* Excerpted text
┌──

The only bad thing ive heard about them...isnt really bad but quit funny!! One guy has one and he said when it gets mad at the goats it will spit on them...and sometimes it will chase them down and sit on them!! lololol.... Id love to see a video of that!!! But he says he wouldnt consider owning goats without one! He swears by them!! I have a Great Pyrenees for my herd protector...if i didnt have the dog ..ID DEF BUY ONE!! (if for NO other reason to get a kick out of it doing the funny things they do!) Like what WOODHAVENFARMS mentioned above >>
If its healthy, and the goats it was previosly around are..>> ID GO FOR IT!!!!!!!!!
POST SOME PICS WHEN YOU GET IT!!! and i CANT WAIT to hear some stories about it!!


----------



## RebelRidgeFarm

We had 3 alpaca and I always thought they could care less about our goats until we brought 2 new doe home. After segregation we put them in together and the head alpaca became so agitated and began chasing the new does only. He cornered them a few times but he only wanted to sniff them. It was kind of cute after he sniffed her but scared the heck out of me when it was happening. The alpacas ended up getting a little too protective (didn't like us in there) but that was also with 3 alpaca. Good luck!


----------



## 8566

I've heard they could be rough with your stock and even try to mount them when in heat.


----------



## fezz09

Well I am not a llama expert but my neighbor/friend raises and shows champion llamas and she has said she would never suggest an intact male with anything, I guess they have quite the libido haha but they will bind to their animals and people and they are literally the most dedicated guardians you could ask for! I have a llama named Fiona and I LOVE her! Their facial expressions alone are fantastic! They also learn very fast AND they make like two or three poop piles and use them religiously!! Makes for easy clean up! And they really don't eat hardly anything!









Fiona and her geese


----------



## ksalvagno

OP said it was a female that needed a home so the libido is not a problem in this situation.

But, you should never have an intact male whether it be a llama or donkey as a guard. They will try and breed the stock they are guarding. Strictly geldings or females. But never use a pregnant female either because they will protect their babies before they will protect the herd. So it does need to be non breeding animals.


----------



## KW Farms

ksalvagno said:


> OP said it was a female that needed a home so the libido is not a problem in this situation.
> 
> But, you should never have an intact male whether it be a llama or donkey as a guard. They will try and breed the stock they are guarding. Strictly geldings or females. But never use a pregnant female either because they will protect their babies before they will protect the herd. So it does need to be non breeding animals.

└──

* Collected material

┌──

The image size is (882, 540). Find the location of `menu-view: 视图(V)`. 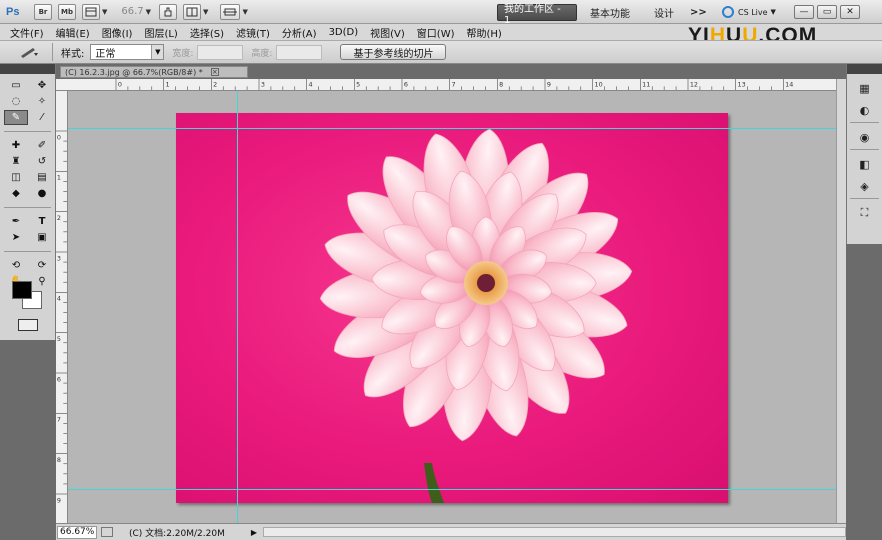

menu-view: 视图(V) is located at coordinates (388, 32).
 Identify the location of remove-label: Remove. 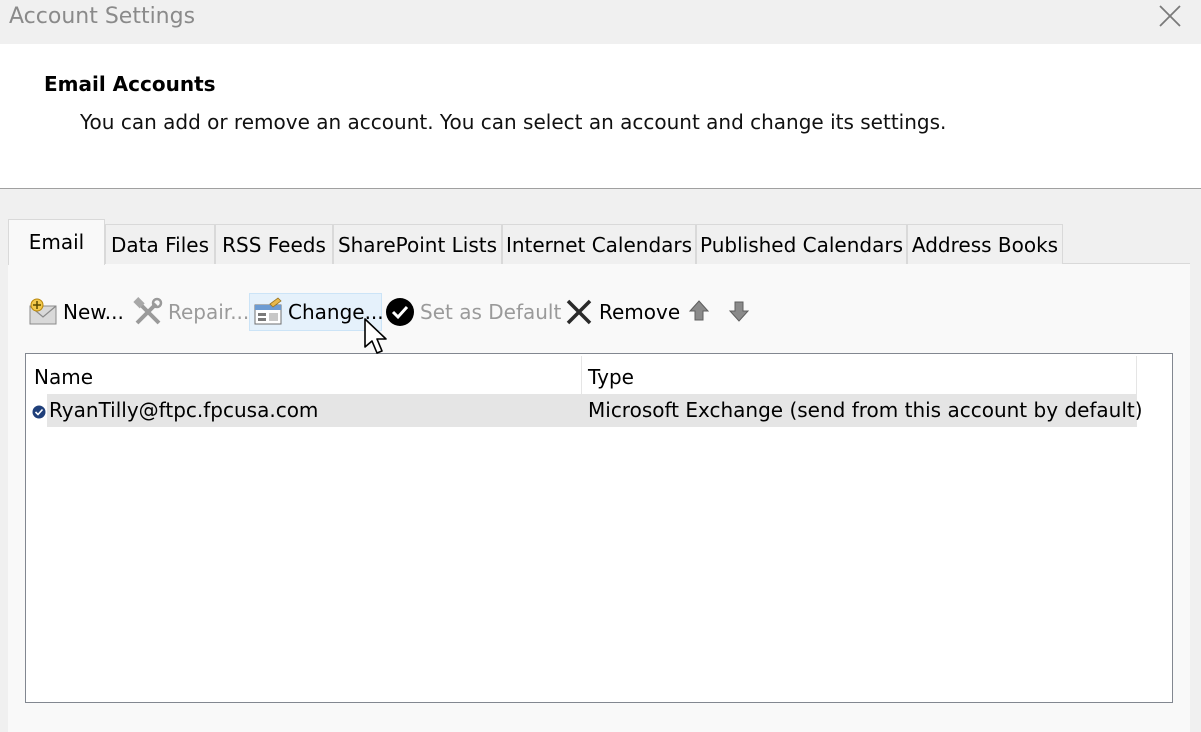
(640, 312).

└──

* Work instruction 1
Could you copy the forum thread on llamas guarding goats word for word, between "POST SOME PICS" and "alpaca. Good luck!", inclusive?
* Work instruction 2
Can you carry on the forum thread about llamas and alpacas guarding goats, picking up after its final line?

* Output 1
POST SOME PICS WHEN YOU GET IT!!! and i CANT WAIT to hear some stories about it!!


----------



## RebelRidgeFarm

We had 3 alpaca and I always thought they could care less about our goats until we brought 2 new doe home. After segregation we put them in together and the head alpaca became so agitated and began chasing the new does only. He cornered them a few times but he only wanted to sniff them. It was kind of cute after he sniffed her but scared the heck out of me when it was happening. The alpacas ended up getting a little too protective (didn't like us in there) but that was also with 3 alpaca. Good luck!

* Output 2
I would highly disagree with this (not the intact donkey part). It depends on the individual llamas. I have four llamas... an intact male, breeding female, their daughter, and then their suckling son. Mine are awesome and get along with the goats very well. They're with them 24/7...no chasing, no spitting, no rough housing. The llamas keep to themselves for the most part, but are protective of their herd and kind and quiet with the goats. I've had zero issues. Not all llamas are like this and I wouldn't necessarily recommend an intact male, but each llama is different and I trust all my llamas with my goats 100%. Our male doesn't notice does in heat either.

I've also found that if you can find a goat guardian specific pregnant/nursing llama...they are outstanding guards because they're overprotective. They just have to be proven guards and of course you'd need to moniter them with the goats before trusting them to be alone, but the right llamas can be awesome guardians.

Here are some photos of my llamas with the goats...

This below is Yzma, the daughter...









Kuzco below, our male...









Kuzco with Pacha and Yzma in the doe pen...









Kuzco in the doe pen...









Newborn Yzma with her mom and some yearlings checking her out. As you can see her momma isn't concerned with the goats...


----------



## keren

I think it also depends on the individual animal, they can sometimes break all those general rules. Like, I know someone who has always used intact male alpacas, never a problem with them whatsoever. 

Then, I got a real dud, I had a female (not pregnant or nursing) and she was great on foxes but would beat the crap outa my goats so I had to get rid of her. 

Since this one is proven, I'm sure you will not have any problems with her.


----------



## fd123

You have a BEAUTIFUL PLACE KW Farms! and some happy, and healthy looking goats, and llamas also!! VERY NICE!!!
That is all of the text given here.